------ Supplied data ------

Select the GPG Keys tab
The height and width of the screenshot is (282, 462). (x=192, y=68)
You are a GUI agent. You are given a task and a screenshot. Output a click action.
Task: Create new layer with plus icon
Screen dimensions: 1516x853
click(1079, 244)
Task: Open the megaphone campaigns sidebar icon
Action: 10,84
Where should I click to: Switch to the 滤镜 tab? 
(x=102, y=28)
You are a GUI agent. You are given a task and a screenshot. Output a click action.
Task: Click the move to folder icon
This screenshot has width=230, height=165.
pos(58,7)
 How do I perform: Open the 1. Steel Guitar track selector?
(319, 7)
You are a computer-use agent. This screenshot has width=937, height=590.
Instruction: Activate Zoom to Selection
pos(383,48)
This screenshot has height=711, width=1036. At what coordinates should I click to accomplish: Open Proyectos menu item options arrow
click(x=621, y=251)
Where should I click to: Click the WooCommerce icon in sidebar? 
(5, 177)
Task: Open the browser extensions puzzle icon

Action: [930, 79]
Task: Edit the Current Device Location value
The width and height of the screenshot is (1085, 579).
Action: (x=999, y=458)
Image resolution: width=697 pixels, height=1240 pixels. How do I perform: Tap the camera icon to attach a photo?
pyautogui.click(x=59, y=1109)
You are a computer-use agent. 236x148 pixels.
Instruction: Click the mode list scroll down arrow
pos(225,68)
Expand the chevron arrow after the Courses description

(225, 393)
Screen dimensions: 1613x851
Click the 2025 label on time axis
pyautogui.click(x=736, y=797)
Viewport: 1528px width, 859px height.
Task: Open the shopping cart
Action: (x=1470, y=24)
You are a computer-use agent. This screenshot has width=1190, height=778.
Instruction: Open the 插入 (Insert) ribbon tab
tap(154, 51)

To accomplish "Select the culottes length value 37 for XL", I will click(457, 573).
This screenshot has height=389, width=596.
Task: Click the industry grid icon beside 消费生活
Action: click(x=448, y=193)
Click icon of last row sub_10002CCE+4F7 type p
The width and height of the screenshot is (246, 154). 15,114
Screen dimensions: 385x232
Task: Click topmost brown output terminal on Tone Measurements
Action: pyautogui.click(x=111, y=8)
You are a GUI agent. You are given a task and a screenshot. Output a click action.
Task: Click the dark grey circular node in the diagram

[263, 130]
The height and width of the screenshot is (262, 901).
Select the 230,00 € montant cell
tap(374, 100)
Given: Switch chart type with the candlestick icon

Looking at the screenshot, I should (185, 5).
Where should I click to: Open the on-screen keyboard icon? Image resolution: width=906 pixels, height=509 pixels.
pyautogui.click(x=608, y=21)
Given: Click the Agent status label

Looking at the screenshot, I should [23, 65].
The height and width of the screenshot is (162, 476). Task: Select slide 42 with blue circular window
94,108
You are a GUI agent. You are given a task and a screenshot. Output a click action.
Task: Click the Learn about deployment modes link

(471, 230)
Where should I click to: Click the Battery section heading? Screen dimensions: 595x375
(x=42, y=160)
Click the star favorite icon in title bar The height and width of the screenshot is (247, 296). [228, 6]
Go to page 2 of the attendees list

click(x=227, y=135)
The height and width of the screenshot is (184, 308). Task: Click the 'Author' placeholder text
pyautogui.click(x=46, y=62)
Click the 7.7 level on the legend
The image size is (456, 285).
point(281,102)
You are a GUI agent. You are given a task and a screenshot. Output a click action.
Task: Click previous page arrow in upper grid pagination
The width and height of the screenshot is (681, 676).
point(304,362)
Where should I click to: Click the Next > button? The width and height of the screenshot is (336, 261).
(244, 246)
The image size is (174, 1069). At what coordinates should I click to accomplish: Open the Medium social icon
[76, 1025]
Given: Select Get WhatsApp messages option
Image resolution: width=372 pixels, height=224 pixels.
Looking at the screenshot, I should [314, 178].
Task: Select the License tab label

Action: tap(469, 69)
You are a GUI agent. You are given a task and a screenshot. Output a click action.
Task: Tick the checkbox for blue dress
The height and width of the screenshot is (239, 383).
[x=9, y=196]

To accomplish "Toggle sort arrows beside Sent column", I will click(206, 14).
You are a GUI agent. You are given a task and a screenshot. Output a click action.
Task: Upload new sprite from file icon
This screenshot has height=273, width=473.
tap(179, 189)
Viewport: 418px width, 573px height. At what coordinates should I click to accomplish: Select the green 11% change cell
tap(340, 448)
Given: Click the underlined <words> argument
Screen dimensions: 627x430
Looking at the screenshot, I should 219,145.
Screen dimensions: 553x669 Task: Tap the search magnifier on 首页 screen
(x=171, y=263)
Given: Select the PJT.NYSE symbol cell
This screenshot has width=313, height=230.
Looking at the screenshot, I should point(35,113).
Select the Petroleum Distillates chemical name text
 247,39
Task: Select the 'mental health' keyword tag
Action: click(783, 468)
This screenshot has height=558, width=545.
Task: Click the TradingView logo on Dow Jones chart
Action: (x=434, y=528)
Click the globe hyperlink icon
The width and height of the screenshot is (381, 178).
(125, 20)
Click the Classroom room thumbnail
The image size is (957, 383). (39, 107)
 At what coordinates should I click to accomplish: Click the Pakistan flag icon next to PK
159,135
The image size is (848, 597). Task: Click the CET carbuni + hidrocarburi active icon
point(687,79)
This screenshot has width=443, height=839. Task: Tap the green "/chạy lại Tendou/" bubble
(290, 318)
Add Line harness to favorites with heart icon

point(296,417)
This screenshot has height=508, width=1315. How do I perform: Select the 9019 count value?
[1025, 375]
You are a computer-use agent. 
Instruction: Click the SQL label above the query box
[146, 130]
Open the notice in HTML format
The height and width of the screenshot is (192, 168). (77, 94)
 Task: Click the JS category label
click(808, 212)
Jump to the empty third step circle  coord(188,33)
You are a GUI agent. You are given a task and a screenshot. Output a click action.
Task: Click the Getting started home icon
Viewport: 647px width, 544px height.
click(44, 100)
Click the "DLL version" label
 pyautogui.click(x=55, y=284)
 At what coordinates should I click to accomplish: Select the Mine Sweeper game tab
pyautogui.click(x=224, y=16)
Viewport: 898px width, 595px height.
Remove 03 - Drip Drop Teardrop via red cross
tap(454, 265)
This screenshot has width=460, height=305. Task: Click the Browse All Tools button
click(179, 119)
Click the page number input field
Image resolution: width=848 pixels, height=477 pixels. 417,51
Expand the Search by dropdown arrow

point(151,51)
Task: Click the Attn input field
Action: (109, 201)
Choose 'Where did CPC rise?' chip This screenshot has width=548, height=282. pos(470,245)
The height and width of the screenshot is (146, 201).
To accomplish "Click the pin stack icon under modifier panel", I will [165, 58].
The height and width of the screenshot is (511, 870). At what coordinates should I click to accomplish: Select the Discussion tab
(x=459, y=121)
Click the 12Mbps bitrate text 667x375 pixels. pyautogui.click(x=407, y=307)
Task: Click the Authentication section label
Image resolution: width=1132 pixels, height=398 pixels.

------

Task details - Repeat each of the entries exactly as written.

Your response -
Select the GPG Keys tab
The height and width of the screenshot is (282, 462). (x=192, y=68)
You are a GUI agent. You are given a task and a screenshot. Output a click action.
Task: Create new layer with plus icon
Screen dimensions: 1516x853
click(1079, 244)
Task: Open the megaphone campaigns sidebar icon
Action: 10,84
Where should I click to: Switch to the 滤镜 tab? 
(x=102, y=28)
You are a GUI agent. You are given a task and a screenshot. Output a click action.
Task: Click the move to folder icon
This screenshot has width=230, height=165.
pos(58,7)
 How do I perform: Open the 1. Steel Guitar track selector?
(319, 7)
You are a computer-use agent. This screenshot has width=937, height=590.
Instruction: Activate Zoom to Selection
pos(383,48)
This screenshot has height=711, width=1036. At what coordinates should I click to accomplish: Open Proyectos menu item options arrow
click(x=621, y=251)
Where should I click to: Click the WooCommerce icon in sidebar? 
(5, 177)
Task: Open the browser extensions puzzle icon

Action: [930, 79]
Task: Edit the Current Device Location value
The width and height of the screenshot is (1085, 579).
Action: (x=999, y=458)
Image resolution: width=697 pixels, height=1240 pixels. How do I perform: Tap the camera icon to attach a photo?
pyautogui.click(x=59, y=1109)
You are a computer-use agent. 236x148 pixels.
Instruction: Click the mode list scroll down arrow
pos(225,68)
Expand the chevron arrow after the Courses description

(225, 393)
Screen dimensions: 1613x851
Click the 2025 label on time axis
pyautogui.click(x=736, y=797)
Viewport: 1528px width, 859px height.
Task: Open the shopping cart
Action: (x=1470, y=24)
You are a computer-use agent. This screenshot has width=1190, height=778.
Instruction: Open the 插入 (Insert) ribbon tab
tap(154, 51)

To accomplish "Select the culottes length value 37 for XL", I will click(457, 573).
This screenshot has height=389, width=596.
Task: Click the industry grid icon beside 消费生活
Action: click(x=448, y=193)
Click icon of last row sub_10002CCE+4F7 type p
The width and height of the screenshot is (246, 154). 15,114
Screen dimensions: 385x232
Task: Click topmost brown output terminal on Tone Measurements
Action: pyautogui.click(x=111, y=8)
You are a GUI agent. You are given a task and a screenshot. Output a click action.
Task: Click the dark grey circular node in the diagram

[263, 130]
The height and width of the screenshot is (262, 901).
Select the 230,00 € montant cell
tap(374, 100)
Given: Switch chart type with the candlestick icon

Looking at the screenshot, I should (185, 5).
Where should I click to: Open the on-screen keyboard icon? Image resolution: width=906 pixels, height=509 pixels.
pyautogui.click(x=608, y=21)
Given: Click the Agent status label

Looking at the screenshot, I should [23, 65].
The height and width of the screenshot is (162, 476). Task: Select slide 42 with blue circular window
94,108
You are a GUI agent. You are given a task and a screenshot. Output a click action.
Task: Click the Learn about deployment modes link

(471, 230)
Where should I click to: Click the Battery section heading? Screen dimensions: 595x375
(x=42, y=160)
Click the star favorite icon in title bar The height and width of the screenshot is (247, 296). [228, 6]
Go to page 2 of the attendees list

click(x=227, y=135)
The height and width of the screenshot is (184, 308). Task: Click the 'Author' placeholder text
pyautogui.click(x=46, y=62)
Click the 7.7 level on the legend
The image size is (456, 285).
point(281,102)
You are a GUI agent. You are given a task and a screenshot. Output a click action.
Task: Click previous page arrow in upper grid pagination
The width and height of the screenshot is (681, 676).
point(304,362)
Where should I click to: Click the Next > button? The width and height of the screenshot is (336, 261).
(244, 246)
The image size is (174, 1069). At what coordinates should I click to accomplish: Open the Medium social icon
[76, 1025]
Given: Select Get WhatsApp messages option
Image resolution: width=372 pixels, height=224 pixels.
Looking at the screenshot, I should [314, 178].
Task: Select the License tab label

Action: tap(469, 69)
You are a GUI agent. You are given a task and a screenshot. Output a click action.
Task: Tick the checkbox for blue dress
The height and width of the screenshot is (239, 383).
[x=9, y=196]

To accomplish "Toggle sort arrows beside Sent column", I will click(206, 14).
You are a GUI agent. You are given a task and a screenshot. Output a click action.
Task: Upload new sprite from file icon
This screenshot has height=273, width=473.
tap(179, 189)
Viewport: 418px width, 573px height. At what coordinates should I click to accomplish: Select the green 11% change cell
tap(340, 448)
Given: Click the underlined <words> argument
Screen dimensions: 627x430
Looking at the screenshot, I should 219,145.
Screen dimensions: 553x669 Task: Tap the search magnifier on 首页 screen
(x=171, y=263)
Given: Select the PJT.NYSE symbol cell
This screenshot has width=313, height=230.
Looking at the screenshot, I should point(35,113).
Select the Petroleum Distillates chemical name text
 247,39
Task: Select the 'mental health' keyword tag
Action: click(783, 468)
This screenshot has height=558, width=545.
Task: Click the TradingView logo on Dow Jones chart
Action: (x=434, y=528)
Click the globe hyperlink icon
The width and height of the screenshot is (381, 178).
(125, 20)
Click the Classroom room thumbnail
The image size is (957, 383). (39, 107)
 At what coordinates should I click to accomplish: Click the Pakistan flag icon next to PK
159,135
The image size is (848, 597). Task: Click the CET carbuni + hidrocarburi active icon
point(687,79)
This screenshot has width=443, height=839. Task: Tap the green "/chạy lại Tendou/" bubble
(290, 318)
Add Line harness to favorites with heart icon

point(296,417)
This screenshot has height=508, width=1315. How do I perform: Select the 9019 count value?
[1025, 375]
You are a computer-use agent. 
Instruction: Click the SQL label above the query box
[146, 130]
Open the notice in HTML format
The height and width of the screenshot is (192, 168). (77, 94)
 Task: Click the JS category label
click(808, 212)
Jump to the empty third step circle  coord(188,33)
You are a GUI agent. You are given a task and a screenshot. Output a click action.
Task: Click the Getting started home icon
Viewport: 647px width, 544px height.
click(44, 100)
Click the "DLL version" label
 pyautogui.click(x=55, y=284)
 At what coordinates should I click to accomplish: Select the Mine Sweeper game tab
pyautogui.click(x=224, y=16)
Viewport: 898px width, 595px height.
Remove 03 - Drip Drop Teardrop via red cross
tap(454, 265)
This screenshot has width=460, height=305. Task: Click the Browse All Tools button
click(179, 119)
Click the page number input field
Image resolution: width=848 pixels, height=477 pixels. 417,51
Expand the Search by dropdown arrow

point(151,51)
Task: Click the Attn input field
Action: (109, 201)
Choose 'Where did CPC rise?' chip This screenshot has width=548, height=282. pos(470,245)
The height and width of the screenshot is (146, 201).
To accomplish "Click the pin stack icon under modifier panel", I will [165, 58].
The height and width of the screenshot is (511, 870). At what coordinates should I click to accomplish: Select the Discussion tab
(x=459, y=121)
Click the 12Mbps bitrate text 667x375 pixels. pyautogui.click(x=407, y=307)
Task: Click the Authentication section label
Image resolution: width=1132 pixels, height=398 pixels.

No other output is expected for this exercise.